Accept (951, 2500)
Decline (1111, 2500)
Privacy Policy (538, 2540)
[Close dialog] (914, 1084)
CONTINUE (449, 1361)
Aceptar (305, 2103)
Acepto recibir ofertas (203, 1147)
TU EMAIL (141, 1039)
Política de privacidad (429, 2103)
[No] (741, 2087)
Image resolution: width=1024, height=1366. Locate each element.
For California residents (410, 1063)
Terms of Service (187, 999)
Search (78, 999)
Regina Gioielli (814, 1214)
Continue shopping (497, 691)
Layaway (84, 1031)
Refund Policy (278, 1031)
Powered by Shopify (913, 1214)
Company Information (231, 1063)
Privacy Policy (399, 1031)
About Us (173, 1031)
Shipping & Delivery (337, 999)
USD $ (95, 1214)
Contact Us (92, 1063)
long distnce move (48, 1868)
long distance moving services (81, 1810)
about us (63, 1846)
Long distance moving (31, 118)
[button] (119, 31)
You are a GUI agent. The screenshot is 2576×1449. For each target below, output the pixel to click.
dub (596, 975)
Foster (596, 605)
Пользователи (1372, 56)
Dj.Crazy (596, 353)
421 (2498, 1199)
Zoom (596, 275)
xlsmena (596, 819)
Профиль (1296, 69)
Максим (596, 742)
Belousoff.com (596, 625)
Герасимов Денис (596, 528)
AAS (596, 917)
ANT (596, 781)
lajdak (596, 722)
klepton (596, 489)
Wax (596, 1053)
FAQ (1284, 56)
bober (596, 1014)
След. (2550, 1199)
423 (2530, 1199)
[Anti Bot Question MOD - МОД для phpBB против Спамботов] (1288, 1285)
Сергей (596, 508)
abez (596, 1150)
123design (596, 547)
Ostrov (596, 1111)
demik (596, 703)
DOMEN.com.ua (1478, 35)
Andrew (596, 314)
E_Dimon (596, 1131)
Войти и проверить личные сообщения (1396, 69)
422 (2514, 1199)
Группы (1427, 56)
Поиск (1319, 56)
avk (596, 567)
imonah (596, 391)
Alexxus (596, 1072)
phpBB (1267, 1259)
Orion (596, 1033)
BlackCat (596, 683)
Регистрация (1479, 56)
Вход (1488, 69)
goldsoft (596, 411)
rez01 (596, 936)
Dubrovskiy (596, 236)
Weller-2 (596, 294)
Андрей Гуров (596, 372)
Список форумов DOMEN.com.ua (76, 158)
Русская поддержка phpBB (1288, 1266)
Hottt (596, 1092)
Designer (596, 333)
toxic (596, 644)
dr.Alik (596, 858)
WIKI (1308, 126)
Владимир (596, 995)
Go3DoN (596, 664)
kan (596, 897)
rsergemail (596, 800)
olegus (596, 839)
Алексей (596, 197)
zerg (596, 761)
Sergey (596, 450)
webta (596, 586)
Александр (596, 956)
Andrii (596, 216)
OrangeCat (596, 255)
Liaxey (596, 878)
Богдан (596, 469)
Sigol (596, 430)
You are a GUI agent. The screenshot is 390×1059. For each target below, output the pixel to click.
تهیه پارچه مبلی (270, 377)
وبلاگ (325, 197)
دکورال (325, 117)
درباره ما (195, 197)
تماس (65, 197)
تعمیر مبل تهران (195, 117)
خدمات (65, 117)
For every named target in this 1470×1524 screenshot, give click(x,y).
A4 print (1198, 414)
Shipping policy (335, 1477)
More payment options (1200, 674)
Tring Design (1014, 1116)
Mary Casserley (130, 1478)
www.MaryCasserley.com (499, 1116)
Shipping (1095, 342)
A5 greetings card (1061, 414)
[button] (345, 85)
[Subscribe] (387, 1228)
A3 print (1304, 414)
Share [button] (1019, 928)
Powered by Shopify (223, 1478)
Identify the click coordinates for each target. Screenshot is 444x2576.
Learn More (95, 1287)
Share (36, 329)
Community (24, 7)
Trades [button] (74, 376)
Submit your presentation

**WHAT YOU ARE ASKED TO DO**
The entries above hold a line with "Go3DoN (596, 664)" and a later line with "[Subscribe] (387, 1228)". Write out exactly those lines and all lines between, nothing more.

**TASK SOLUTION**
Go3DoN (596, 664)
kan (596, 897)
rsergemail (596, 800)
olegus (596, 839)
Алексей (596, 197)
zerg (596, 761)
Sergey (596, 450)
webta (596, 586)
Александр (596, 956)
Andrii (596, 216)
OrangeCat (596, 255)
Liaxey (596, 878)
Богдан (596, 469)
Sigol (596, 430)
You are a GUI agent. The screenshot is 390×1059. For each target below, output the pixel to click.
تهیه پارچه مبلی (270, 377)
وبلاگ (325, 197)
دکورال (325, 117)
درباره ما (195, 197)
تماس (65, 197)
تعمیر مبل تهران (195, 117)
خدمات (65, 117)
For every named target in this 1470×1524 screenshot, give click(x,y).
A4 print (1198, 414)
Shipping policy (335, 1477)
More payment options (1200, 674)
Tring Design (1014, 1116)
Mary Casserley (130, 1478)
www.MaryCasserley.com (499, 1116)
Shipping (1095, 342)
A5 greetings card (1061, 414)
[button] (345, 85)
[Subscribe] (387, 1228)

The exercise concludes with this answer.